[BEGIN Material to process]
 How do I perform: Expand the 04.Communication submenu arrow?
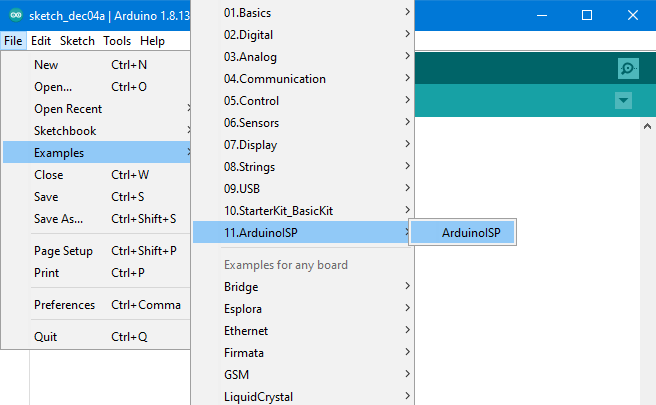pos(407,77)
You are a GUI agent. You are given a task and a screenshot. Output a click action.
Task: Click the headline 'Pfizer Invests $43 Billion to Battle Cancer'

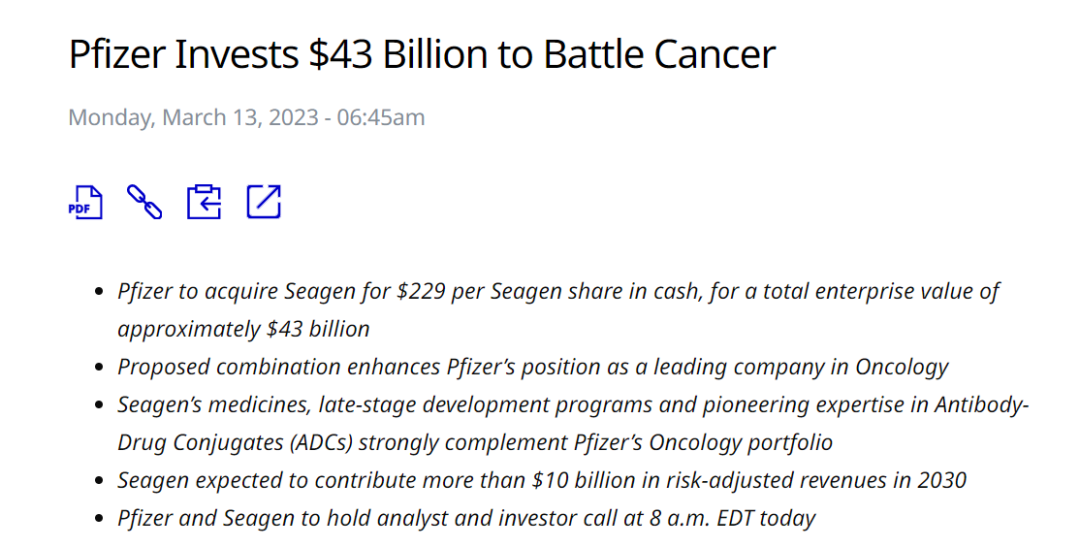point(421,55)
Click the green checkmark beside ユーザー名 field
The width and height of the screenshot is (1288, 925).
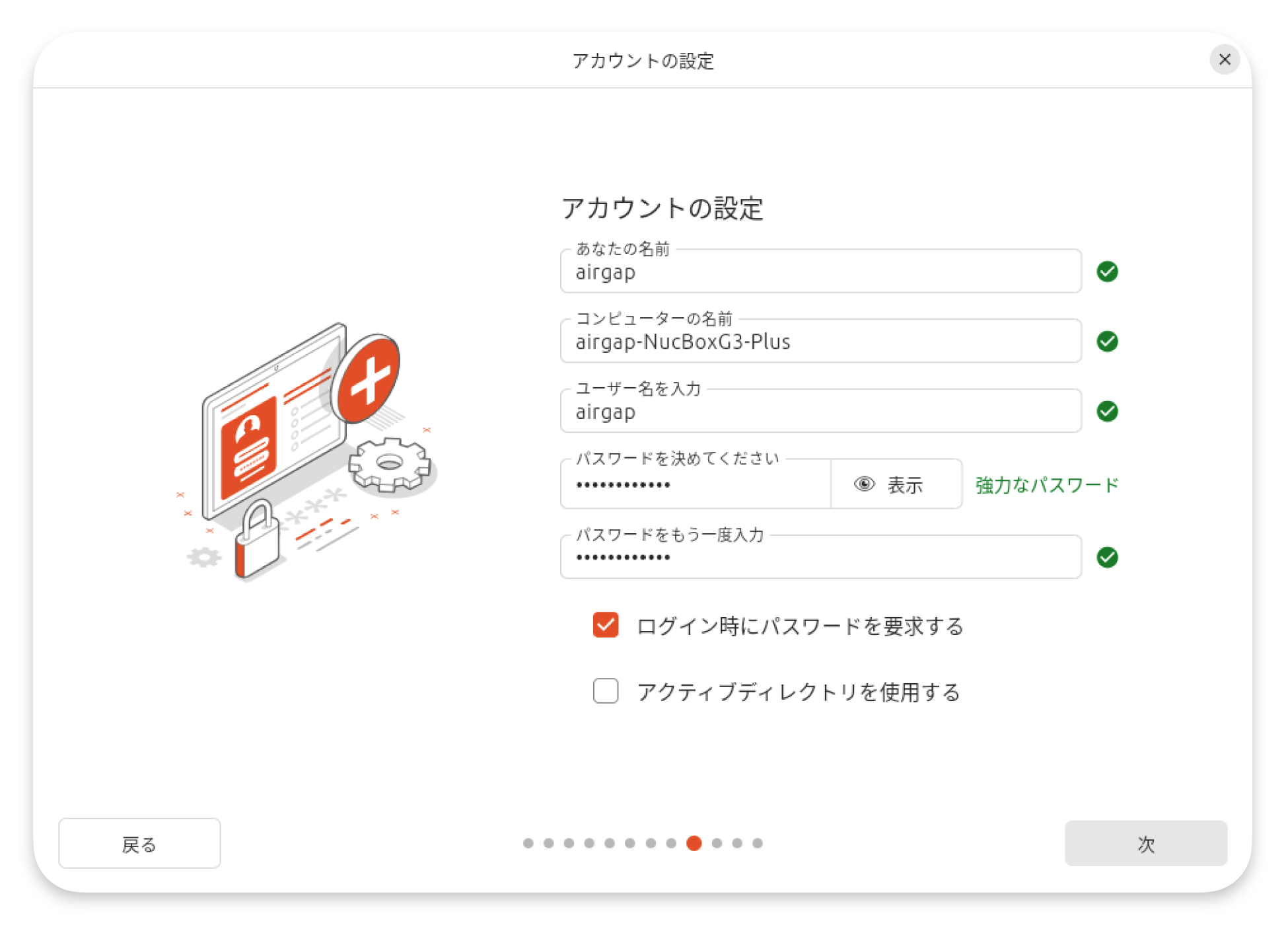pyautogui.click(x=1107, y=412)
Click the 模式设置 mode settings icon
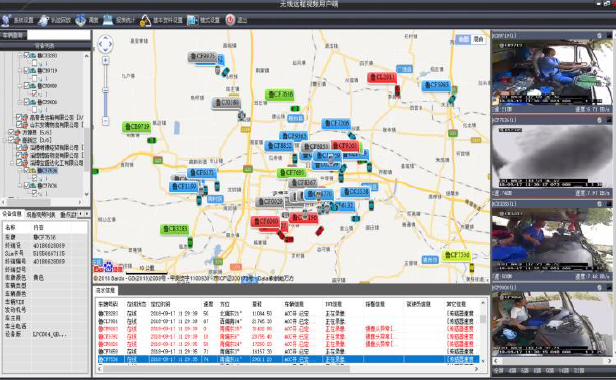The height and width of the screenshot is (380, 616). (x=192, y=20)
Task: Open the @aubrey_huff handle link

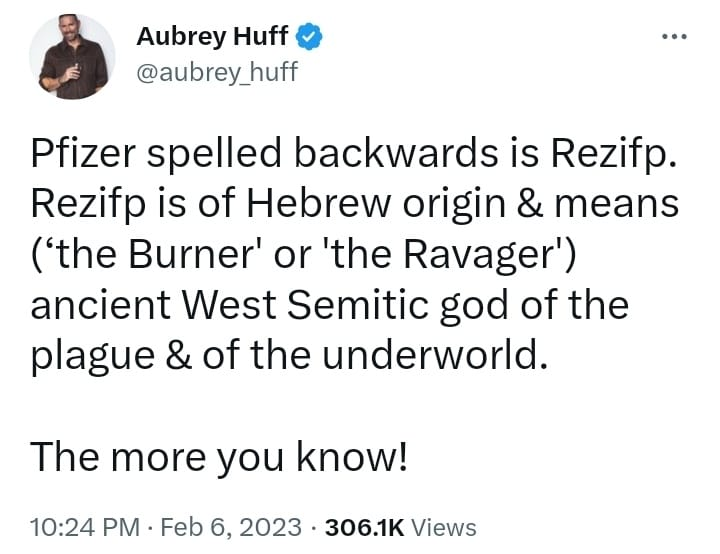Action: tap(217, 72)
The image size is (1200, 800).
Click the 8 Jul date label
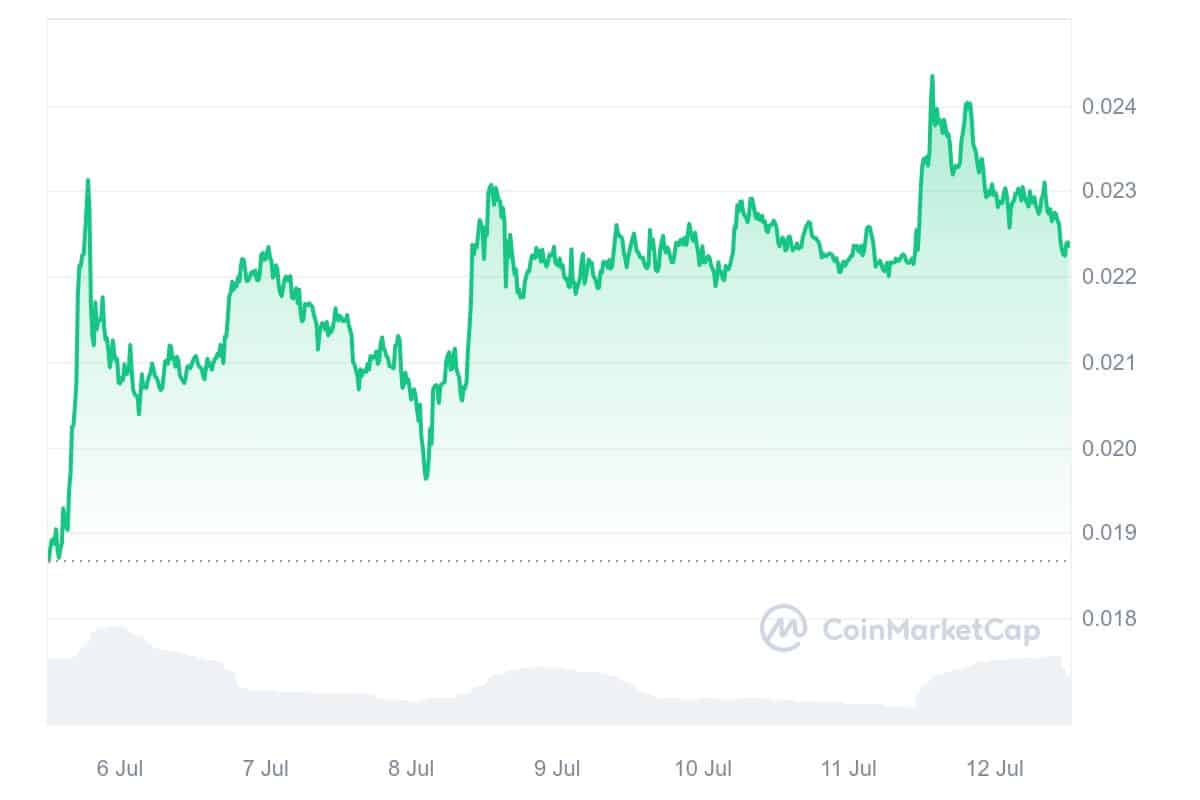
[END Material to process]
_Stated exercise_: Reproduce every item above word for word, leaving out the pictures.

_Finished exercise_:
 How do I perform: Expand the 04.Communication submenu arrow?
pos(407,77)
You are a GUI agent. You are given a task and a screenshot. Output a click action.
Task: Click the headline 'Pfizer Invests $43 Billion to Battle Cancer'

point(421,55)
Click the green checkmark beside ユーザー名 field
The width and height of the screenshot is (1288, 925).
pyautogui.click(x=1107, y=412)
Click the 模式设置 mode settings icon
The height and width of the screenshot is (380, 616). (x=192, y=20)
Task: Open the @aubrey_huff handle link

Action: tap(217, 72)
The image size is (1200, 800).
Click the 8 Jul date label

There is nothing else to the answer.